EXERCISE PROMPT →
Whatever lies between the line with "The width and" and the end of the data, both included, must be copied exactly and without pictures.

EXTRACTED DATA →
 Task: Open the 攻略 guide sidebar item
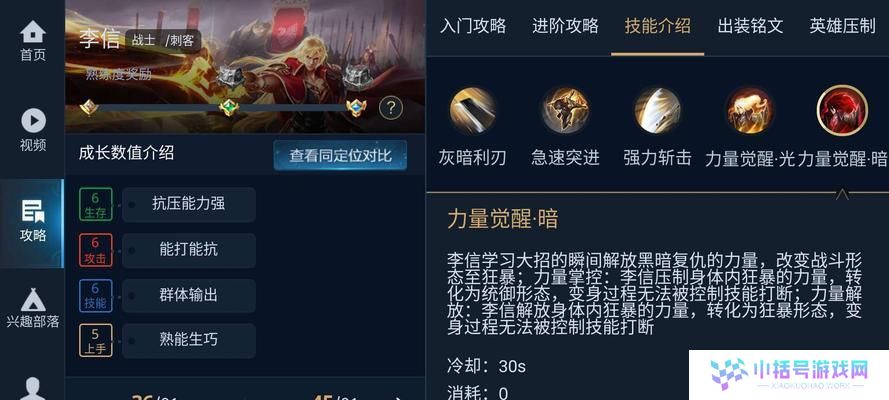pos(33,222)

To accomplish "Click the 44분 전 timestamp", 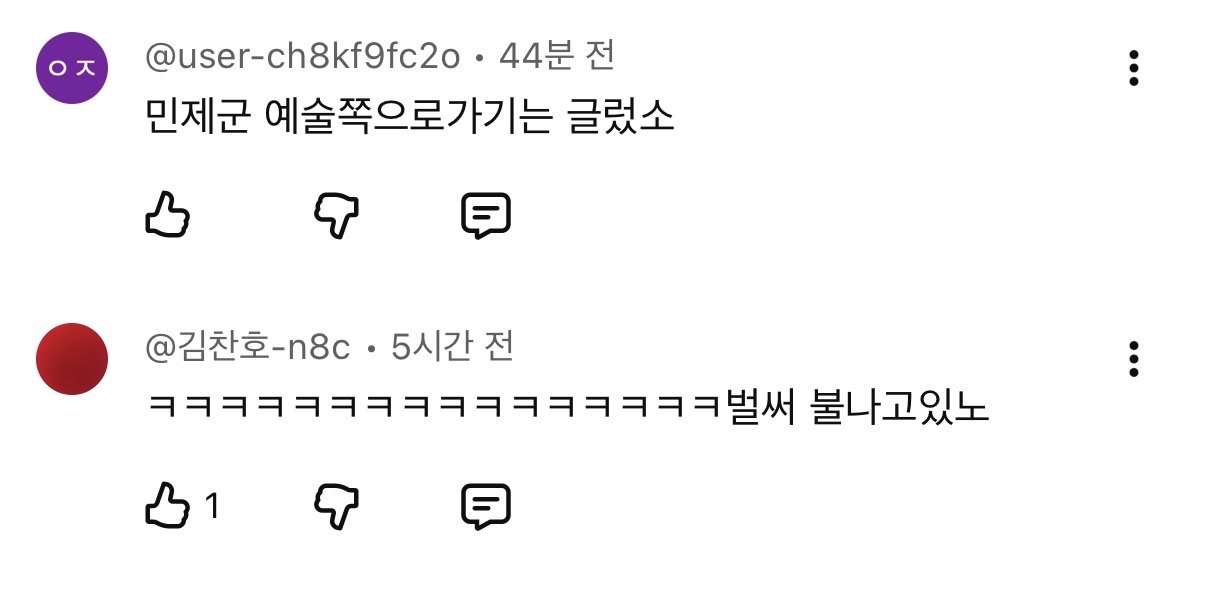I will [x=557, y=56].
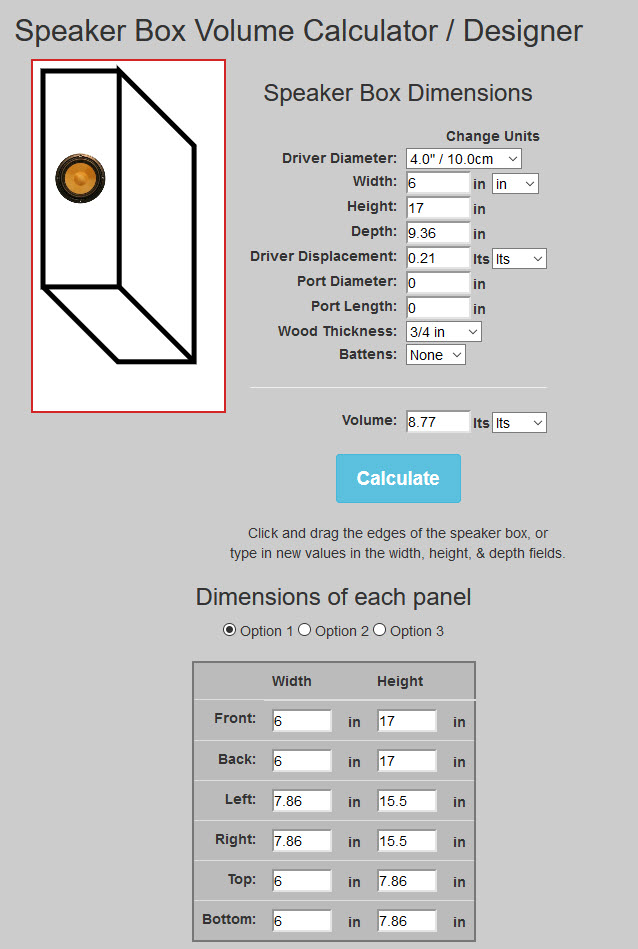Click the Calculate button

[x=398, y=478]
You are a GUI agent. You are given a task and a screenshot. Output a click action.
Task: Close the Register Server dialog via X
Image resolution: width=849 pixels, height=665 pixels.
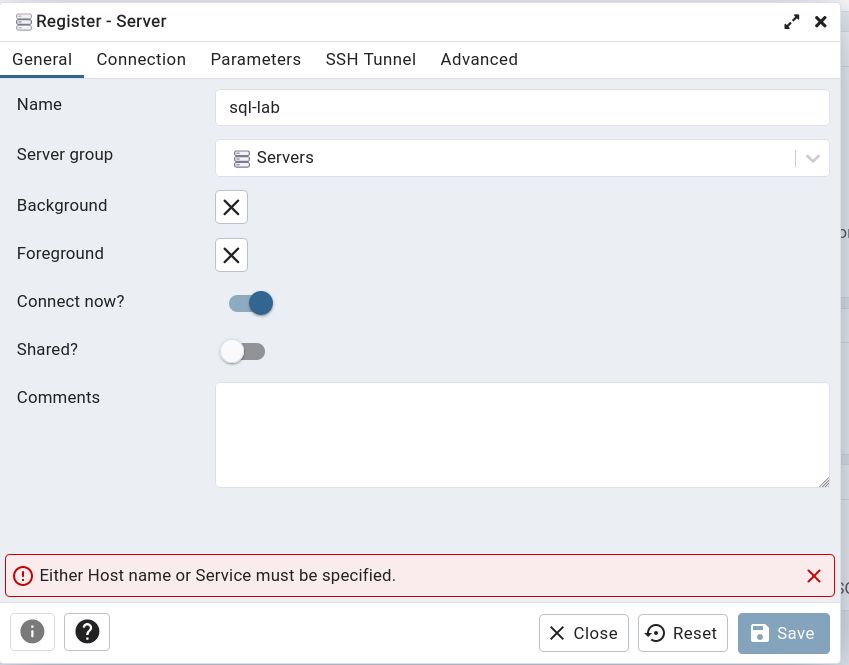820,21
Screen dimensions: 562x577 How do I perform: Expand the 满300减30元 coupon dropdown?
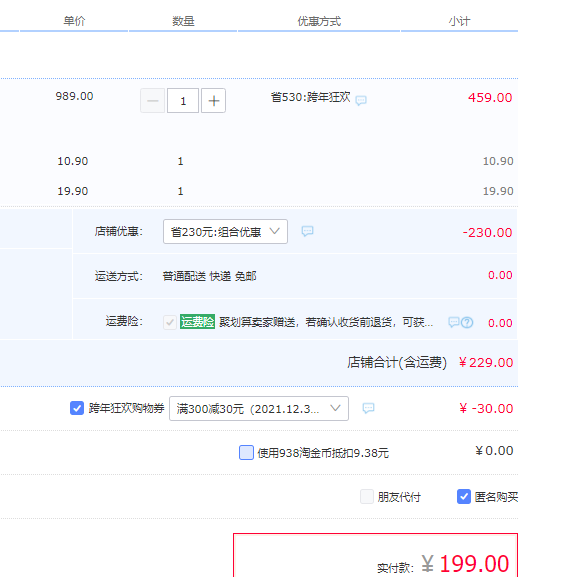[259, 408]
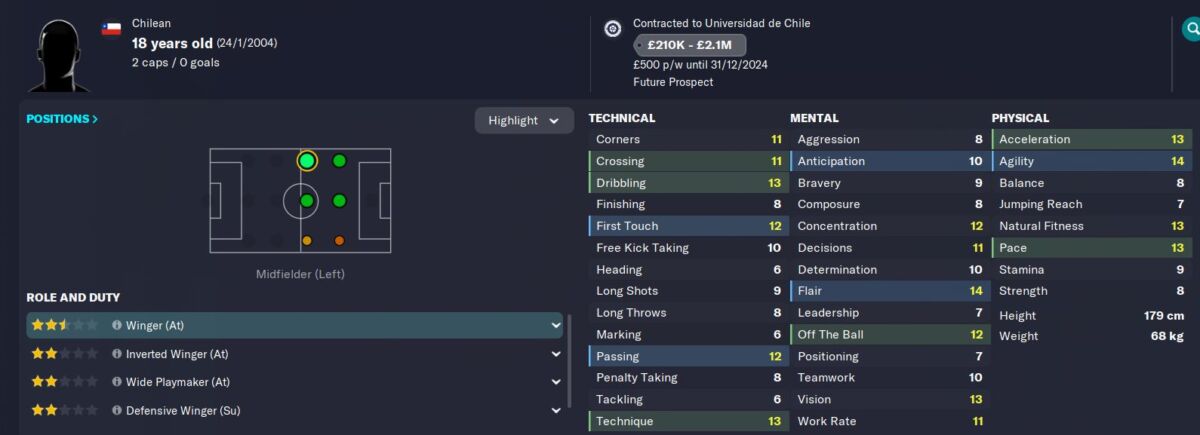Image resolution: width=1200 pixels, height=435 pixels.
Task: Open the Highlight dropdown
Action: [524, 121]
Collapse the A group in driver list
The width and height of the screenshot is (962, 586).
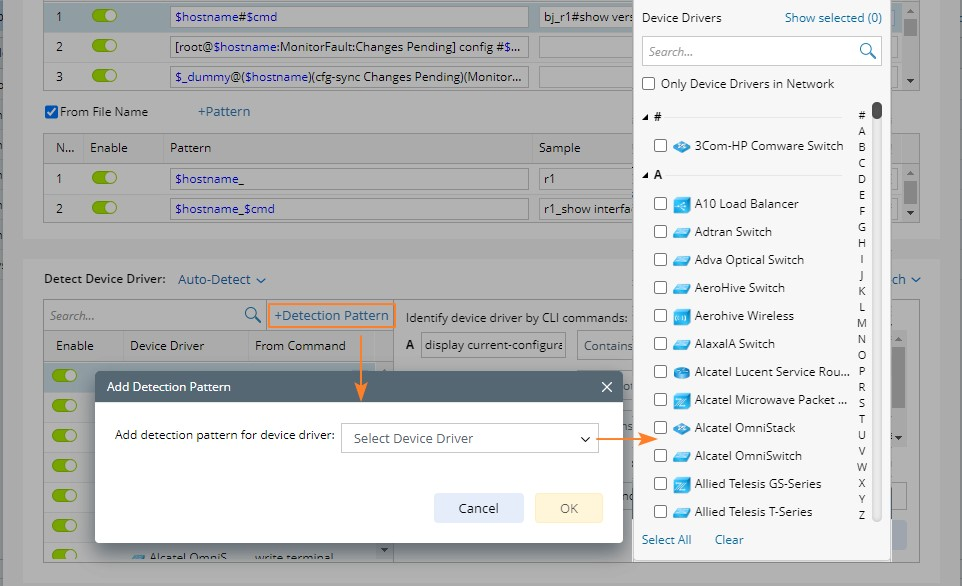pos(646,175)
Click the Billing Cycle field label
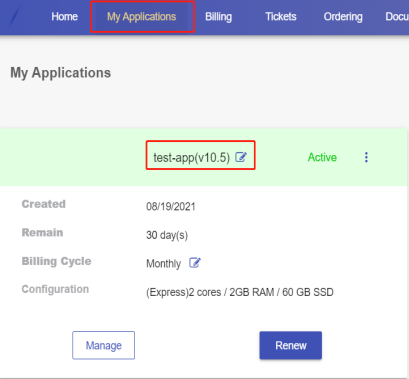Image resolution: width=409 pixels, height=379 pixels. pos(56,261)
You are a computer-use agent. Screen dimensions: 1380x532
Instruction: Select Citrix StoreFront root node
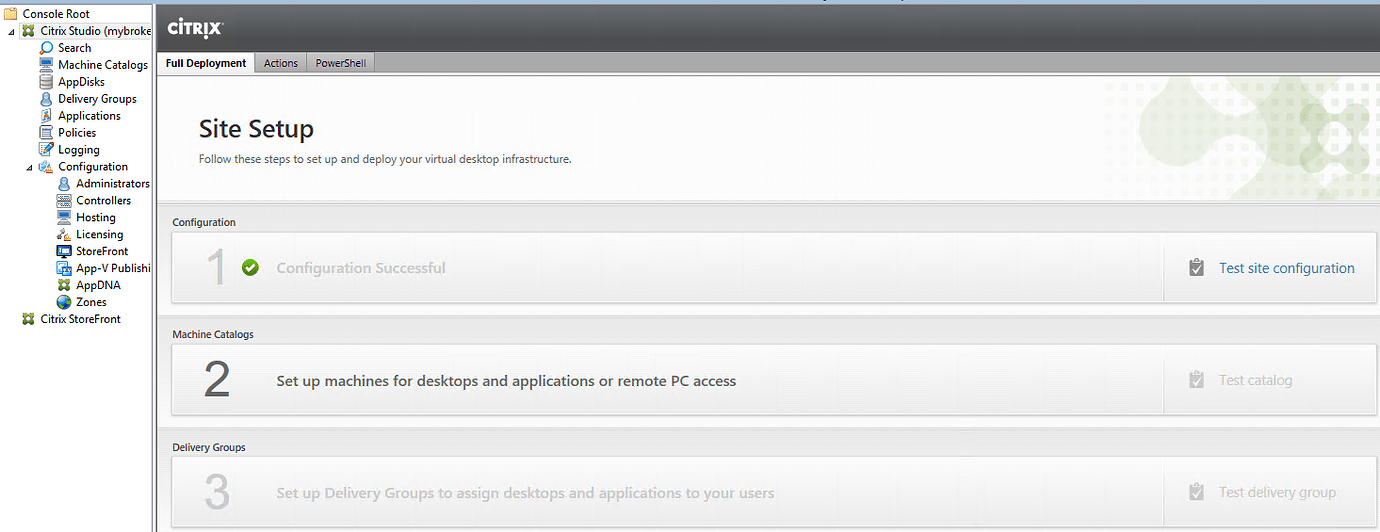point(80,319)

ANSWER TO THIS EXERCISE →
The width and height of the screenshot is (962, 586).
pos(646,175)
Click the Billing Cycle field label
Image resolution: width=409 pixels, height=379 pixels. pos(56,261)
You are a computer-use agent. Screen dimensions: 1380x532
Instruction: Select Citrix StoreFront root node
point(80,319)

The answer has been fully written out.